== STORED RECORDS
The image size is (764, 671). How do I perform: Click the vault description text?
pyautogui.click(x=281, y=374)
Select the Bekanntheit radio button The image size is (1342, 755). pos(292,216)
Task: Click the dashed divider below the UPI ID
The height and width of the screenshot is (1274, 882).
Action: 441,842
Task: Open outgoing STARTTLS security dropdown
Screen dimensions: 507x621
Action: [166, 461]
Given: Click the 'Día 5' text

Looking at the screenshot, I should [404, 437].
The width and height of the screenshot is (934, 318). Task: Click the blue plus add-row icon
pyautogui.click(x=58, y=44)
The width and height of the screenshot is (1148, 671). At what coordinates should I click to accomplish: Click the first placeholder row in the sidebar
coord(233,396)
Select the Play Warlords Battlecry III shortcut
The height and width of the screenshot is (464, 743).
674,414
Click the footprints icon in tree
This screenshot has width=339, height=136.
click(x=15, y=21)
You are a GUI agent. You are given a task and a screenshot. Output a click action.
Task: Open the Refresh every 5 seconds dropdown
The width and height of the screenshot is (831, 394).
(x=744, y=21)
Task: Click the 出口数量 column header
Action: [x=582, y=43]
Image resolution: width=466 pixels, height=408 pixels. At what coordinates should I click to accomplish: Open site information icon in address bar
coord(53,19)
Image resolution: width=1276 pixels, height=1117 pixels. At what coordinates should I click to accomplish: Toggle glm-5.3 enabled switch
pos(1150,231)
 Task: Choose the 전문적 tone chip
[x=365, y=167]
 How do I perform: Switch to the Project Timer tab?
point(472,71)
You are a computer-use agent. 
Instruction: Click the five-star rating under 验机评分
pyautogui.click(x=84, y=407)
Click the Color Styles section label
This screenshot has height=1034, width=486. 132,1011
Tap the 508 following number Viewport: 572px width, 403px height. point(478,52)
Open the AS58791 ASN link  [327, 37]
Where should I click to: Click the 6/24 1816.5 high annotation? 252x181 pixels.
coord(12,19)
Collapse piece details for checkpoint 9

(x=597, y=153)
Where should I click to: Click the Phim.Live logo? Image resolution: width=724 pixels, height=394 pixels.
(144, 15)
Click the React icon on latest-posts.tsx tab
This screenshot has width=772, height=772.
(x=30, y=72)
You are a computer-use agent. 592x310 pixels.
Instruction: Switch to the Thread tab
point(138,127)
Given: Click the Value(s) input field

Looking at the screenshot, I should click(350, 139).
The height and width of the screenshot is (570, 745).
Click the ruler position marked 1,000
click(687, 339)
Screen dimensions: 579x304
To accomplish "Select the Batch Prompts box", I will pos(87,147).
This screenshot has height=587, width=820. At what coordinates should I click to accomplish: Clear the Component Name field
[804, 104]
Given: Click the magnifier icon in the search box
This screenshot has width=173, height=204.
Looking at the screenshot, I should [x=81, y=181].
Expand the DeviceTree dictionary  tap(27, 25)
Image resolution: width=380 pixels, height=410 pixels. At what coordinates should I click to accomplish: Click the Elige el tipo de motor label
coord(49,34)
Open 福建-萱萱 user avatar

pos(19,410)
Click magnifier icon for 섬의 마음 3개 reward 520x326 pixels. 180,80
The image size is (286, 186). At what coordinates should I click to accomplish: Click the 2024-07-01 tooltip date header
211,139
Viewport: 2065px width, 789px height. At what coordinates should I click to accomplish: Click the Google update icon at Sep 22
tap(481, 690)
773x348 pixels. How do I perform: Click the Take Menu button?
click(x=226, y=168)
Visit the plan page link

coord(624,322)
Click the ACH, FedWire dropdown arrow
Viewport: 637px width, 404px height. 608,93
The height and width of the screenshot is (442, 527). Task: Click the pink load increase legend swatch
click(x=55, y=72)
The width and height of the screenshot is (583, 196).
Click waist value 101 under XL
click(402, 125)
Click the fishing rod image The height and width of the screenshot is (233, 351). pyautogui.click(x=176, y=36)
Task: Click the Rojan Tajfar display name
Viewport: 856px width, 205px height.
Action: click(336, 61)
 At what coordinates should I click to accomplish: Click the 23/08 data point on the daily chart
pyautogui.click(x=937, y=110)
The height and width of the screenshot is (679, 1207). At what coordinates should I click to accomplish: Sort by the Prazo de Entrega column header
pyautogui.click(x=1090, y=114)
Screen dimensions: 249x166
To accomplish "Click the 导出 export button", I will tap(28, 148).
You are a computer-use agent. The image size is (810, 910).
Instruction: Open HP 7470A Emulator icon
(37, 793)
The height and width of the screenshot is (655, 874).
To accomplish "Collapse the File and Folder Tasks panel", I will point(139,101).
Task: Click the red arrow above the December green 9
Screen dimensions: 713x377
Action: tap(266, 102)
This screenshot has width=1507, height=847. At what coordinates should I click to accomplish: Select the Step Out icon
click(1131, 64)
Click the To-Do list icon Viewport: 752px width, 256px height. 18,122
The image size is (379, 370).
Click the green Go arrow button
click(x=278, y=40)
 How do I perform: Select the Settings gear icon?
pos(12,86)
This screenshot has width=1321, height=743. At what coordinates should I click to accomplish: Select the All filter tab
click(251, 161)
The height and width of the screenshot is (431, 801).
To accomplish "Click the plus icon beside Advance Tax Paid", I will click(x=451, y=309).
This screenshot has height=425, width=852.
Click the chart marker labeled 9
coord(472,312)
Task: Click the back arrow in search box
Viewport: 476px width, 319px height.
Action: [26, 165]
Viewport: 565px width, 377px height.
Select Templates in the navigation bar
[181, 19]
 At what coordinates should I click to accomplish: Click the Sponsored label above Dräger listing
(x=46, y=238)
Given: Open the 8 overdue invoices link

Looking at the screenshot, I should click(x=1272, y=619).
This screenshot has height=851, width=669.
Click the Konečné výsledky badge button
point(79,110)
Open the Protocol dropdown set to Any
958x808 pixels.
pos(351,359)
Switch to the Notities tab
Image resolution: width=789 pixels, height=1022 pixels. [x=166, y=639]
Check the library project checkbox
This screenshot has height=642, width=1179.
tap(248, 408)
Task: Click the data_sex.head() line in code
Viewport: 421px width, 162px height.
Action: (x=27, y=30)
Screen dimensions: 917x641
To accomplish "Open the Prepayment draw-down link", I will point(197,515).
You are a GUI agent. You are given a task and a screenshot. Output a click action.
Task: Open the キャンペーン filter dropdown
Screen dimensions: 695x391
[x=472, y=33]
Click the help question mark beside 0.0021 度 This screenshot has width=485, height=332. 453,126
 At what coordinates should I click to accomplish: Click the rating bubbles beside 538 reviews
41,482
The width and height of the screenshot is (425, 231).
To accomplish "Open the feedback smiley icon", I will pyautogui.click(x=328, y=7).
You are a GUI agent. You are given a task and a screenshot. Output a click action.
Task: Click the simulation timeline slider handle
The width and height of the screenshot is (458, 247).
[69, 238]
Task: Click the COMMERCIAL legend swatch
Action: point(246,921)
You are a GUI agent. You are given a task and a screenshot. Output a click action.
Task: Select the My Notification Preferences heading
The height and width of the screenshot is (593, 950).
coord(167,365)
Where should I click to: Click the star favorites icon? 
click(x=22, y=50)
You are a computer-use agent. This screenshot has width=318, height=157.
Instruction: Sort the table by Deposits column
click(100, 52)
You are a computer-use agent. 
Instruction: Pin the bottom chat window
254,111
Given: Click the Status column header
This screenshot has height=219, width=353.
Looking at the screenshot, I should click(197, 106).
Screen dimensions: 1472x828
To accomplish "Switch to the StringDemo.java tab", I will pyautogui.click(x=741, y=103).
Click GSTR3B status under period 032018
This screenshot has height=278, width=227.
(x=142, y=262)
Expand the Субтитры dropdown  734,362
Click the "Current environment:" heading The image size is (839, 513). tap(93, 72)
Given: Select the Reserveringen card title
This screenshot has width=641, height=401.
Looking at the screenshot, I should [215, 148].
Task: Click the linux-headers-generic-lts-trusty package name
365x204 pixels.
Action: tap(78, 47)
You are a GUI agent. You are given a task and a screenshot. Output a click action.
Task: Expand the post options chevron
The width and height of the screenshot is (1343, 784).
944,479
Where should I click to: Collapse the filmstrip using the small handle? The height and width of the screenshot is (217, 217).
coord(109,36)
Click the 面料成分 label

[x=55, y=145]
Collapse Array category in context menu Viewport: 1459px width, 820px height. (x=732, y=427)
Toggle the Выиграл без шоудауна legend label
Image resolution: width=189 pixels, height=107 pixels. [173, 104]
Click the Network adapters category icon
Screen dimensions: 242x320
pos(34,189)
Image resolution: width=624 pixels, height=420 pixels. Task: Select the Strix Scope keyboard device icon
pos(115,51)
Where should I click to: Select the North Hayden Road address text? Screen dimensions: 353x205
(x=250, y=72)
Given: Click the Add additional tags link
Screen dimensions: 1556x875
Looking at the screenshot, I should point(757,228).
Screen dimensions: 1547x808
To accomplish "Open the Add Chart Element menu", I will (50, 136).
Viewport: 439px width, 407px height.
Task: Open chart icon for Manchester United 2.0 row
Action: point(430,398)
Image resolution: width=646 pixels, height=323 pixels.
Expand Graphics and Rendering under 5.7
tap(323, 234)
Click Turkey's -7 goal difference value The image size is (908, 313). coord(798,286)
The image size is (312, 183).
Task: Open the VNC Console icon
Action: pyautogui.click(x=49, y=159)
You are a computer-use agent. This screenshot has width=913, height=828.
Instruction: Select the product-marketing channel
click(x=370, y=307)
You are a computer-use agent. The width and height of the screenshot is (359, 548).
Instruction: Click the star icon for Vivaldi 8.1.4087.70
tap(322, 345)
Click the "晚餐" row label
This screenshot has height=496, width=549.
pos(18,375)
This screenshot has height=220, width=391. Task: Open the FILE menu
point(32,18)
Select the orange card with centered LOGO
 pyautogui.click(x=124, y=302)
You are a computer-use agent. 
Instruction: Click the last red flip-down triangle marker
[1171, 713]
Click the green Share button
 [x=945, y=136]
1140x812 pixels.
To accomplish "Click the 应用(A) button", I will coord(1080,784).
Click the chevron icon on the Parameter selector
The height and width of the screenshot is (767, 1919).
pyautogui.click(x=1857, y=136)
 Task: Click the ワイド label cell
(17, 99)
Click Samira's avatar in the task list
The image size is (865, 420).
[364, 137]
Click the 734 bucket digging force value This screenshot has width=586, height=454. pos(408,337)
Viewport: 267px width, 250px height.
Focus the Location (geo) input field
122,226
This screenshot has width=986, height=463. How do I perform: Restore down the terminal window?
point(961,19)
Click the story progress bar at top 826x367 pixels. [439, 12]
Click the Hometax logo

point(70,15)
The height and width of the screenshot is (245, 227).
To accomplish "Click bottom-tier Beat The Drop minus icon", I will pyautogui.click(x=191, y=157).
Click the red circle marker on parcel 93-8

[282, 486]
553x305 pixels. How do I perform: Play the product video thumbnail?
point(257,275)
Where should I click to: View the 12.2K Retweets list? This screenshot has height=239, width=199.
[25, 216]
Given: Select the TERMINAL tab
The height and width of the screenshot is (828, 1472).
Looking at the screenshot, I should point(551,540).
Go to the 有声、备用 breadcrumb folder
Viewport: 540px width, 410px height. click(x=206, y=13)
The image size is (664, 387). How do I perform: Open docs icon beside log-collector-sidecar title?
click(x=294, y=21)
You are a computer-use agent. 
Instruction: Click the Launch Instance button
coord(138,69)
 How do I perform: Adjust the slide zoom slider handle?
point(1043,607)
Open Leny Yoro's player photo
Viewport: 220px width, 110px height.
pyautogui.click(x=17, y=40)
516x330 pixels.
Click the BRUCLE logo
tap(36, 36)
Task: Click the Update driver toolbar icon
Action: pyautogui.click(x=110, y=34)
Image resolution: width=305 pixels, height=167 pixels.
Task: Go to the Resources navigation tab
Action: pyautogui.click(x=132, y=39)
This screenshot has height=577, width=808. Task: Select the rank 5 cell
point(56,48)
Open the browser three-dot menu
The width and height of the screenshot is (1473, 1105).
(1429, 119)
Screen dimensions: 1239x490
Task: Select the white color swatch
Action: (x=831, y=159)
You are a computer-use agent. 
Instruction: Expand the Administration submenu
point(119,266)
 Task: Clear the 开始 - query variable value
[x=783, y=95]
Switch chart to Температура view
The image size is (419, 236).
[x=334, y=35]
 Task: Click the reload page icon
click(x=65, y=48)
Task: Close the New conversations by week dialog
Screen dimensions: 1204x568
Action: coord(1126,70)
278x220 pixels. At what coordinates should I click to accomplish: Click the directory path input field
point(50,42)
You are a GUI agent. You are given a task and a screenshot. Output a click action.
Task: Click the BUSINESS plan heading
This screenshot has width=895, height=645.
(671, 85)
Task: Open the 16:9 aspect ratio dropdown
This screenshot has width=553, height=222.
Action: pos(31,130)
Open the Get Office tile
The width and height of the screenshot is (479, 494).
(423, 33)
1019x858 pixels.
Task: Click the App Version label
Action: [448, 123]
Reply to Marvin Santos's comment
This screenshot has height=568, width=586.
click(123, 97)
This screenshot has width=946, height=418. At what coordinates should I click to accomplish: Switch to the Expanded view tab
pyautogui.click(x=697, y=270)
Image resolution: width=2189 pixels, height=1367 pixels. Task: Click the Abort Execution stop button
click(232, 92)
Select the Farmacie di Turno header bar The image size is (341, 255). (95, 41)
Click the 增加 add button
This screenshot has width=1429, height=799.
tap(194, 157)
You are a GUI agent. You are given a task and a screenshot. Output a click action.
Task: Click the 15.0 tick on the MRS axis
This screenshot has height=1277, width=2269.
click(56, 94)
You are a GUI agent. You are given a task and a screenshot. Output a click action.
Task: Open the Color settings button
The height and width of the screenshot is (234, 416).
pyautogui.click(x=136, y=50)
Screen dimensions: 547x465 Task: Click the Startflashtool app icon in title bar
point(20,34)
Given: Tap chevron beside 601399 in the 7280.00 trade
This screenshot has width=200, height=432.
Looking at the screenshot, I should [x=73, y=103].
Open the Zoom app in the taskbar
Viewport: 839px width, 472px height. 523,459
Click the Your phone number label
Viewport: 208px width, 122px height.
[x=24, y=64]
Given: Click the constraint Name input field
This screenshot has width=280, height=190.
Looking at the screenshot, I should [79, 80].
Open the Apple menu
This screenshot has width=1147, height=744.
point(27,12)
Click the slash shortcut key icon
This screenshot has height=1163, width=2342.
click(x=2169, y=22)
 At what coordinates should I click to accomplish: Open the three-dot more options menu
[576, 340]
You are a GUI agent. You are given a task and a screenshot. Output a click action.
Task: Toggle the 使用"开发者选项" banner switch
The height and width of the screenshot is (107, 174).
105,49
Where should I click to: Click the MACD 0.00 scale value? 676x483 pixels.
====
REQUEST — Rewrite everything from the start of the data down through the line containing "pyautogui.click(x=58, y=44)", changing "divider" to "separator" and leaving all else the same.

THE REPLY —
The image size is (764, 671). How do I perform: Click the vault description text?
pyautogui.click(x=281, y=374)
Select the Bekanntheit radio button The image size is (1342, 755). pos(292,216)
Task: Click the dashed separator below the UPI ID
The height and width of the screenshot is (1274, 882).
Action: 441,842
Task: Open outgoing STARTTLS security dropdown
Screen dimensions: 507x621
Action: [166, 461]
Given: Click the 'Día 5' text

Looking at the screenshot, I should [404, 437].
The width and height of the screenshot is (934, 318). Task: Click the blue plus add-row icon
pyautogui.click(x=58, y=44)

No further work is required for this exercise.